Supply Chain Management


"Splitting" Purchases

Our role in managing University controlled funds demands that we make every effort to leverage our purchasing volume effectively.  If you consciously choose to divide a purchase in order to avoid a competition threshold, you are breaking the law.  Repetitive purchases should be forecasted (using past purchasing history, current demand, known future needs, etc.) and consolidated when evaluating the level at which competition must be solicited.  For example, if you know that you generally use 10 widgets on a monthly basis, it is incumbent on you to bid out your annual requirement for that in order to get the best “bang” for the State's “buck”.   Many commodities may be difficult to forecast in this way, but if you can reasonably anticipate that a purchase will be required more than once on an annual basis, you should solicit competition appropriate for the commodity involved and the combined annual requirement.

Examples of situations that would be considered artificial divisions:

You are renovating an office and replacing furniture.  Buying a desk now (for less than $5000, and thus soliciting no quotes) and a couple of chairs in a few weeks (less than $5000, and thus soliciting no quotes) would be a “split”.  You know that you are going to renovate and replace furniture and should make sure that you do a complete analysis of your needs before proceeding with a purchase.  If you made the above decision to avoid getting the quotations required when the total purchase crosses $5000, you have broken the law.

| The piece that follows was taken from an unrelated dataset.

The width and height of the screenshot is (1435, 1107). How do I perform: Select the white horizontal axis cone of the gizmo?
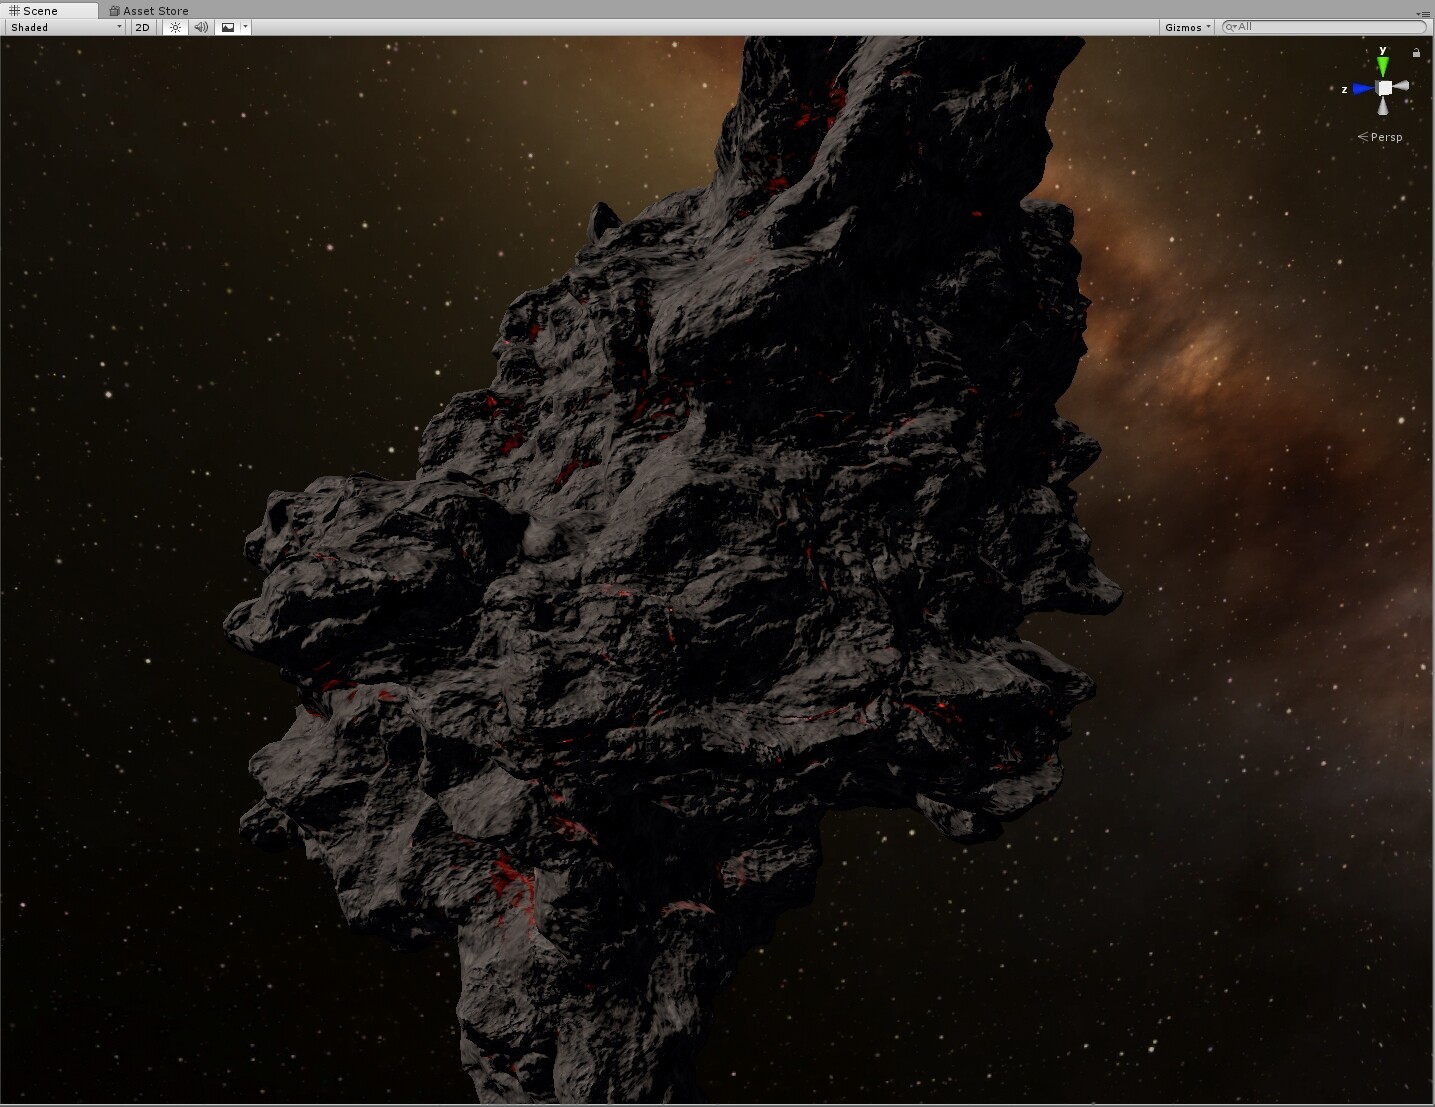[1403, 86]
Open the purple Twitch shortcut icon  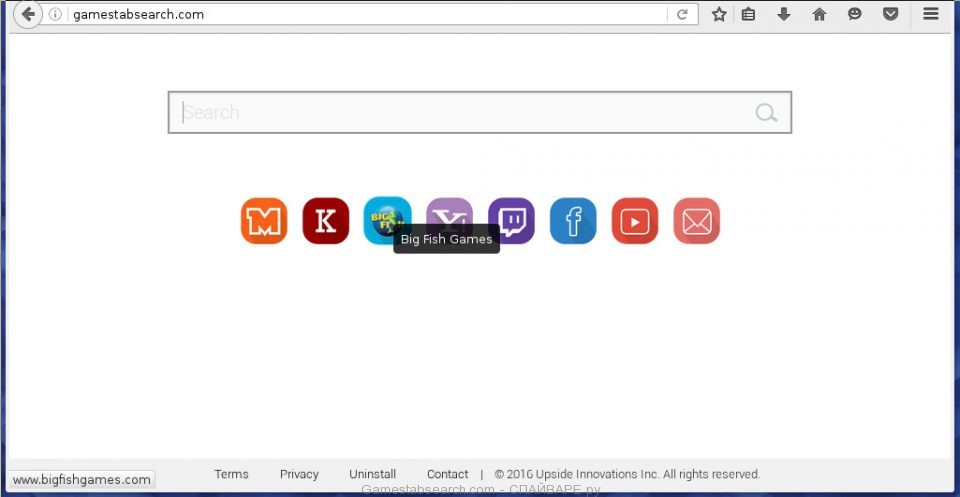pyautogui.click(x=511, y=221)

You identify the need to purchase a system of components to accomplish a specific purpose.  If a certain group of components from a single source is required, as a group, to accomplish the purpose, purchasing the individual components separately is an artificial division.  For example, if the system is made of three components costing approximately $20,000 each, soliciting fax quotations for the three components separately is a split.  A sealed bid should be advertised and solicited for the total $60,000 purchase.

As stated above, repetitive purchase should be consolidated, bid out, and a blanket purchase order should be used for ordering.  A blanket order is the best solution from a variety of perspectives:  simplified ordering, billing, emergency/disaster planning, etc.  Consult you departmental buyer for more guidance on the establishment of blanket purchase orders.